(EXERCISE INPUT)
↓↓↓

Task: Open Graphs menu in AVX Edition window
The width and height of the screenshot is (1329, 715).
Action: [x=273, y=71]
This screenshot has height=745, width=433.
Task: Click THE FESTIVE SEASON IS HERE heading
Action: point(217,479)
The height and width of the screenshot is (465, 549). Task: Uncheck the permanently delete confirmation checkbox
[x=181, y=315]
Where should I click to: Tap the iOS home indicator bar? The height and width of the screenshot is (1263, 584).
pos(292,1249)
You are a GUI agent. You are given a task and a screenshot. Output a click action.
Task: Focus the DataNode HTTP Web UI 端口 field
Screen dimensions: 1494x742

↑↑↑

(WRITTEN EXERCISE)
Please rewrite the records above as a JSON list of strings, with one string per line and blank lines left out.

(RESULT)
[
  "Task: Open Graphs menu in AVX Edition window",
  "The width and height of the screenshot is (1329, 715).",
  "Action: [x=273, y=71]",
  "This screenshot has height=745, width=433.",
  "Task: Click THE FESTIVE SEASON IS HERE heading",
  "Action: point(217,479)",
  "The height and width of the screenshot is (465, 549). Task: Uncheck the permanently delete confirmation checkbox",
  "[x=181, y=315]",
  "Where should I click to: Tap the iOS home indicator bar? The height and width of the screenshot is (1263, 584).",
  "pos(292,1249)",
  "You are a GUI agent. You are given a task and a screenshot. Output a click action.",
  "Task: Focus the DataNode HTTP Web UI 端口 field",
  "Screen dimensions: 1494x742"
]